Please report each line of the records below that contains the word "height".

Material provided.
§

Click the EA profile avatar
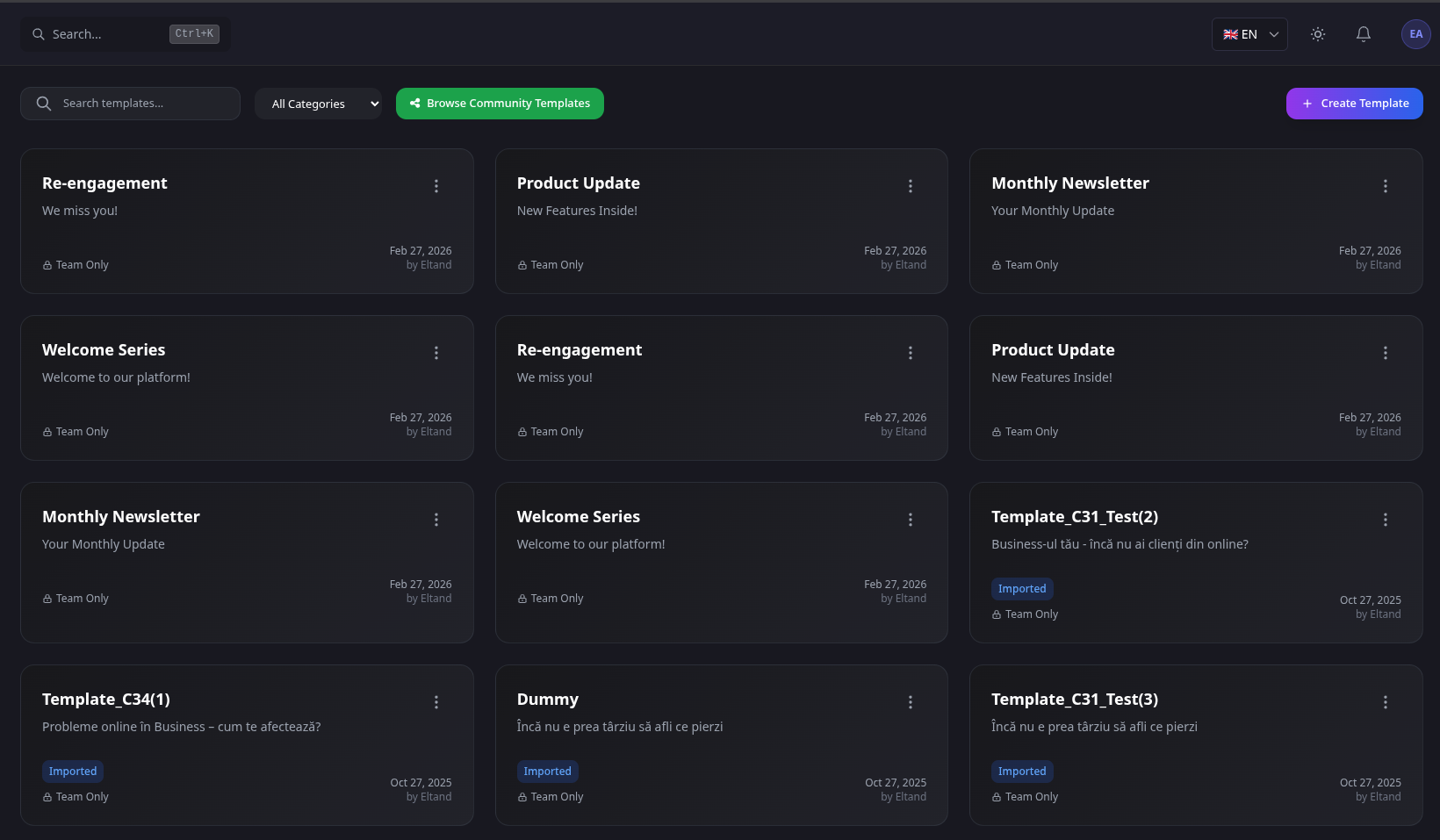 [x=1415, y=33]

§

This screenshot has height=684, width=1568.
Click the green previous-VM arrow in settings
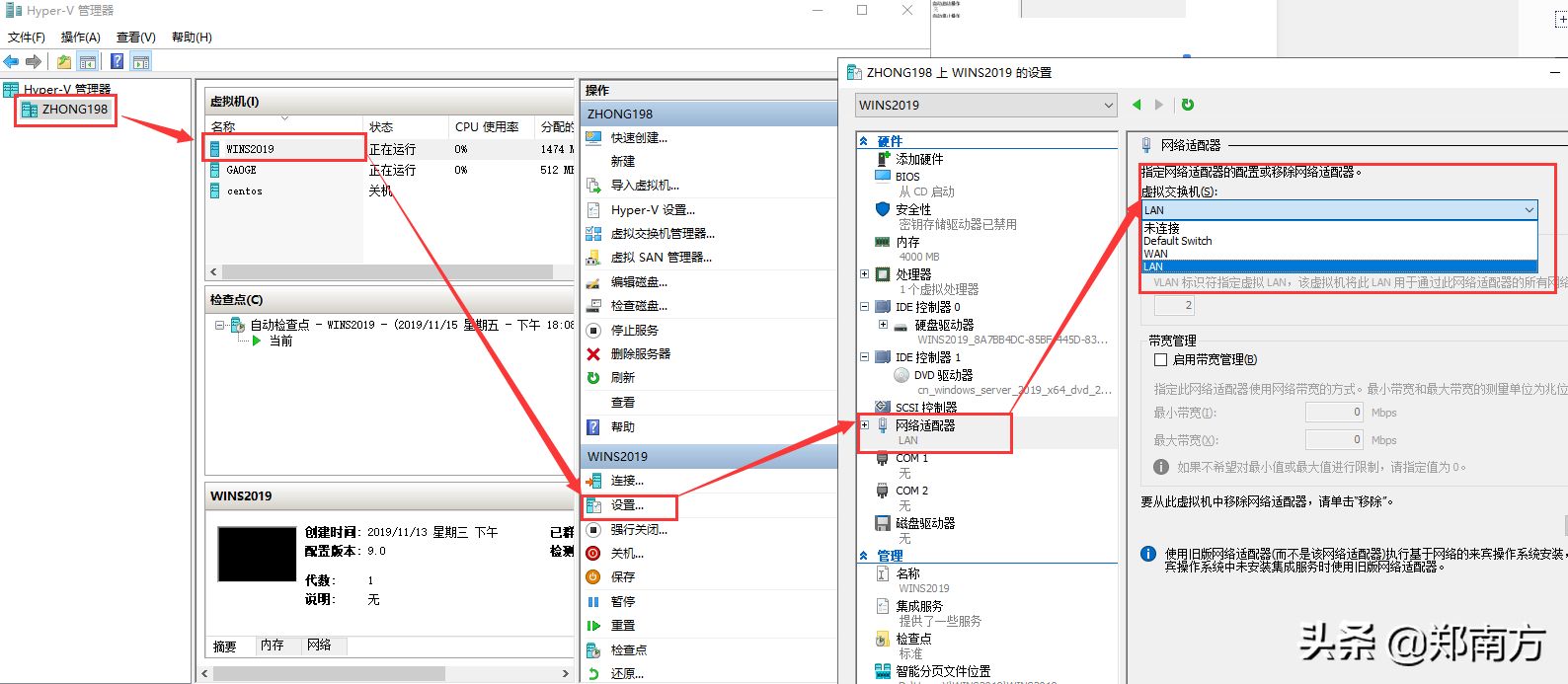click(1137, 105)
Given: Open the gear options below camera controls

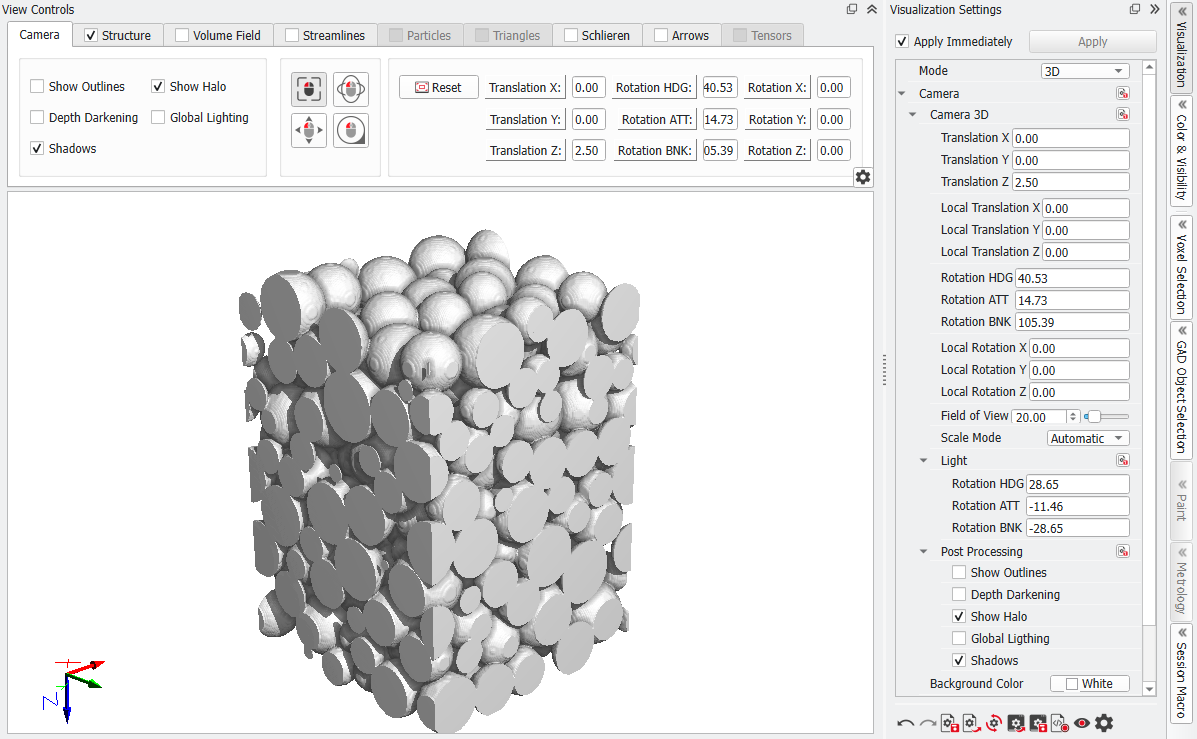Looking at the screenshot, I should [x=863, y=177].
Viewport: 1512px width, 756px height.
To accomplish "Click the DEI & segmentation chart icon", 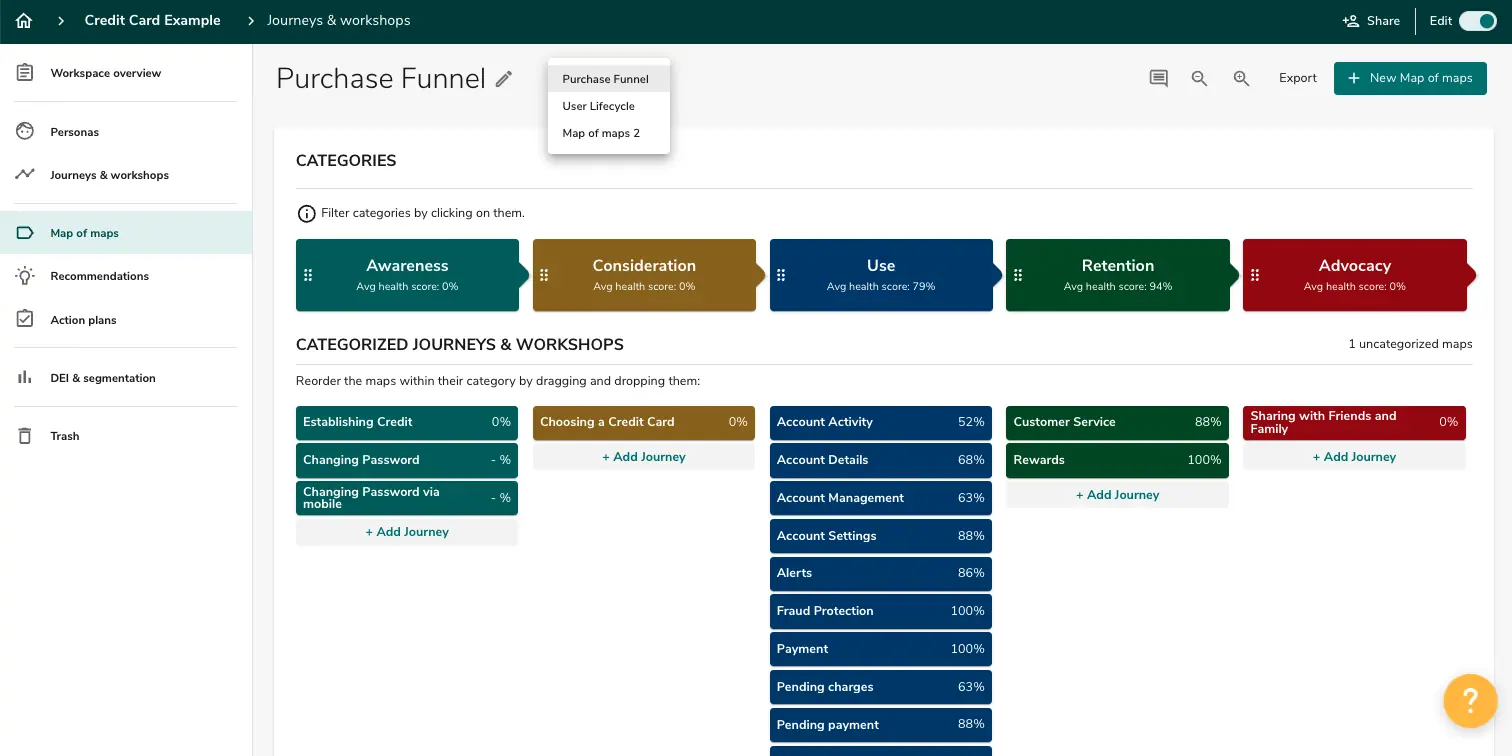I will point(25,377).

§

Response to this exercise.
This screenshot has height=684, width=1568.
Viewport: 1512px width, 756px height.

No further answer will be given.